● **Task item**
From the records, pick out and copy each line containing "home".

Collected data
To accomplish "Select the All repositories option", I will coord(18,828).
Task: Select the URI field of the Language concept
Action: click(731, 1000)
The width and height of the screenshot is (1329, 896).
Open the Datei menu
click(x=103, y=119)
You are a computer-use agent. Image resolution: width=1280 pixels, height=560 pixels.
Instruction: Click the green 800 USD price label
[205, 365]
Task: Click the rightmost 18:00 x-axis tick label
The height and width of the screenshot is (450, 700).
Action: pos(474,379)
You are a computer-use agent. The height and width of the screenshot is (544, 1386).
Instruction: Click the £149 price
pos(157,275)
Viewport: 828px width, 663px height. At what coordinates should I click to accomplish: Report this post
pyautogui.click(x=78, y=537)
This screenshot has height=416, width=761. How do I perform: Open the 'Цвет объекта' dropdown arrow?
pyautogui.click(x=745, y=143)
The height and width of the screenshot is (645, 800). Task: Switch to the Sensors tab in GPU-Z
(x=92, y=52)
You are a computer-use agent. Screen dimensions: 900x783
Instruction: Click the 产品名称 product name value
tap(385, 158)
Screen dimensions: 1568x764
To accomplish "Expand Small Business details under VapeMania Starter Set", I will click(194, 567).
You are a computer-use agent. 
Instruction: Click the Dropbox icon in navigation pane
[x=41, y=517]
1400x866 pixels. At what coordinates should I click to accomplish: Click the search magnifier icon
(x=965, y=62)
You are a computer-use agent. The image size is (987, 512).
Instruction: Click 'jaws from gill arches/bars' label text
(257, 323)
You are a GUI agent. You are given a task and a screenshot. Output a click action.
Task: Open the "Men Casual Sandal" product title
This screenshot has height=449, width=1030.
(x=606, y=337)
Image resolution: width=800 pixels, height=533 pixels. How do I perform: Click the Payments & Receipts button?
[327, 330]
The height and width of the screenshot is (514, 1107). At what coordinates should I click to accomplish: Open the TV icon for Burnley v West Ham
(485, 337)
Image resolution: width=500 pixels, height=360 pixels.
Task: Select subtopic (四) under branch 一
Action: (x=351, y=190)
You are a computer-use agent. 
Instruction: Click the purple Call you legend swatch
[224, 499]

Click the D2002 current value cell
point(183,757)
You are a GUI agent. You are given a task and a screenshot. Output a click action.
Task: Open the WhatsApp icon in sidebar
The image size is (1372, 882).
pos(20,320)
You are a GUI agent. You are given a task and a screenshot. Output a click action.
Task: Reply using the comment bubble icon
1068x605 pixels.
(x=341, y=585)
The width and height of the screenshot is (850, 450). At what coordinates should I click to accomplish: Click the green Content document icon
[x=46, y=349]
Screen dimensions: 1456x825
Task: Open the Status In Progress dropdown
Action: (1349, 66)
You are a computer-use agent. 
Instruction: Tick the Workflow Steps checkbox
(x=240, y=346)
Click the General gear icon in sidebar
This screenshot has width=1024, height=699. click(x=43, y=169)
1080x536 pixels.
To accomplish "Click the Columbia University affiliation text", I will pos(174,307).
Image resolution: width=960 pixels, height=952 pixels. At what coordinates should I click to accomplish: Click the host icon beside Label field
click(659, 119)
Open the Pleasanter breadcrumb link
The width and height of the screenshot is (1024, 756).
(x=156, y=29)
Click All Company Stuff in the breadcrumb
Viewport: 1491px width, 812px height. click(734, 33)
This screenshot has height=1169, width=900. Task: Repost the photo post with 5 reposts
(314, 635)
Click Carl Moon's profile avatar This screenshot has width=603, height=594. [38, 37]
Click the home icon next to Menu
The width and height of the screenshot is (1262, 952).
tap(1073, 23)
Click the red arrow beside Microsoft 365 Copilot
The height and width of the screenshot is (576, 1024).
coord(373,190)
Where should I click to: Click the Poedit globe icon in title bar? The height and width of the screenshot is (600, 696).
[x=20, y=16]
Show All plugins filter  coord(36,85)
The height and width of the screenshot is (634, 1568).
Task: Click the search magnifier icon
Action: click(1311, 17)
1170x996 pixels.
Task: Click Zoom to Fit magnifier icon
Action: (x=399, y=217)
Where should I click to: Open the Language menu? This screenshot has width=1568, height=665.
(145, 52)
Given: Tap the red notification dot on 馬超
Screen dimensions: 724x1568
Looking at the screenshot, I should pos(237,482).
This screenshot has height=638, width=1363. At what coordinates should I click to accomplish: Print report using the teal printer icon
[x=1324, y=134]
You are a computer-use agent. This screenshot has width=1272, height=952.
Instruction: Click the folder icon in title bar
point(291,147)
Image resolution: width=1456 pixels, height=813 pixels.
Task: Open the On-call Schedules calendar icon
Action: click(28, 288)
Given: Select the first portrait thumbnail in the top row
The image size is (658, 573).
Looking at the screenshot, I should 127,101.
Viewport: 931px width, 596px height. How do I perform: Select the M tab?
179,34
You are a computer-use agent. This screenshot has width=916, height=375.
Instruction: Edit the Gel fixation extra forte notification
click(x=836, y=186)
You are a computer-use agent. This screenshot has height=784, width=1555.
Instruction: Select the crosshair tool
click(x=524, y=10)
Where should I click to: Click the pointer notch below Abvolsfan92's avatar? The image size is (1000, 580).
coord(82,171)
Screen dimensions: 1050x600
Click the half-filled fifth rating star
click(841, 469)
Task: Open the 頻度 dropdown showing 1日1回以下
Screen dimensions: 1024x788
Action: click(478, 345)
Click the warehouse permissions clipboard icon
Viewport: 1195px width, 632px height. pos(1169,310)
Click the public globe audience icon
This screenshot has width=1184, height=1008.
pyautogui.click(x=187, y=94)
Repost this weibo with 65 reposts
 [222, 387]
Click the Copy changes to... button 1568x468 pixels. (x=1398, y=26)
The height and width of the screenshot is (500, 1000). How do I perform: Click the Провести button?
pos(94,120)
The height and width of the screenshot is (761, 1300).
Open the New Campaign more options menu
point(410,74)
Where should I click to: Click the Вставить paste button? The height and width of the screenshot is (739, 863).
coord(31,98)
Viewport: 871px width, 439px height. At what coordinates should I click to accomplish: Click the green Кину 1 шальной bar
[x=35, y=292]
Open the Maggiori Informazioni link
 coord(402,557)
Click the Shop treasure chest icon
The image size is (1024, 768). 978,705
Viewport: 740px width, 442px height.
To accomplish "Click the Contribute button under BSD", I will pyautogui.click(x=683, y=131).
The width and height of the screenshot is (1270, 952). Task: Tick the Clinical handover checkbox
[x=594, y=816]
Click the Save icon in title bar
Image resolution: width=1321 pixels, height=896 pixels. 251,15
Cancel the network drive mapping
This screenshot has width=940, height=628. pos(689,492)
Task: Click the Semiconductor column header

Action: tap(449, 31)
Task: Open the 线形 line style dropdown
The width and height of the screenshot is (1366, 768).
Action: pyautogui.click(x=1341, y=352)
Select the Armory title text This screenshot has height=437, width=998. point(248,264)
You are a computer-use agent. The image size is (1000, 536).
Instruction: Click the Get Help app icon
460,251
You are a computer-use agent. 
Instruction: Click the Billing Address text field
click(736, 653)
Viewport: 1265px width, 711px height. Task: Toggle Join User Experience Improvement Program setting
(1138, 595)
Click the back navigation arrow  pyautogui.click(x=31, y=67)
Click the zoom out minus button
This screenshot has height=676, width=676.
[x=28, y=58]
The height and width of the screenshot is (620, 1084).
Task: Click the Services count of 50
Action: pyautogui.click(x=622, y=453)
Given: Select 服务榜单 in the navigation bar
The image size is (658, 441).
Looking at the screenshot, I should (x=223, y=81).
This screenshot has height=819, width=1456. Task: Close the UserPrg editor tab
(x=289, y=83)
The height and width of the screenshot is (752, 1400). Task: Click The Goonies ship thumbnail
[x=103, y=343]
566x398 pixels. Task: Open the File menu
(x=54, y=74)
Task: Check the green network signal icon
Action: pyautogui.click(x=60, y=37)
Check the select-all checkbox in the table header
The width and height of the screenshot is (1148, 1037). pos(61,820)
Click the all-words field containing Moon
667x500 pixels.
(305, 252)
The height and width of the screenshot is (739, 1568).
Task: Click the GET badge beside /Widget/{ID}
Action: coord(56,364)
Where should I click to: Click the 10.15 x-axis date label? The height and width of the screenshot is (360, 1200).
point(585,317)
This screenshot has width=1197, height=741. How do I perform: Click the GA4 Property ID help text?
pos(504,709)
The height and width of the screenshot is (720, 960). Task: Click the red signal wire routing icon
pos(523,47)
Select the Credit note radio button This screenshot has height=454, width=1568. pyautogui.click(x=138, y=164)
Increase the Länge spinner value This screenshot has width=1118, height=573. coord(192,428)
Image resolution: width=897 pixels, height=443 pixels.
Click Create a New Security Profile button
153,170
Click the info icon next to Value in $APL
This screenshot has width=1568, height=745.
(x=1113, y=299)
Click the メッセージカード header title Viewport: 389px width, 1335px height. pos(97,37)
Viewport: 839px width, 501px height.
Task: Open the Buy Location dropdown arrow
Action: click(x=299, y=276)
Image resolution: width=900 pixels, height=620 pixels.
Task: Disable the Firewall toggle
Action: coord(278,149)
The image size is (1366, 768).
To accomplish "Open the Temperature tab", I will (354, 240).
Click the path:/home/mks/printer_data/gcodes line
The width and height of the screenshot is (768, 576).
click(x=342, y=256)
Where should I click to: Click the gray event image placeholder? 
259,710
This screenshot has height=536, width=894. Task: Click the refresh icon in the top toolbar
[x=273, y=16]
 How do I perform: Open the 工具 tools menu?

● **Output of the exercise**
Click the home icon next to Menu
Click the path:/home/mks/printer_data/gcodes line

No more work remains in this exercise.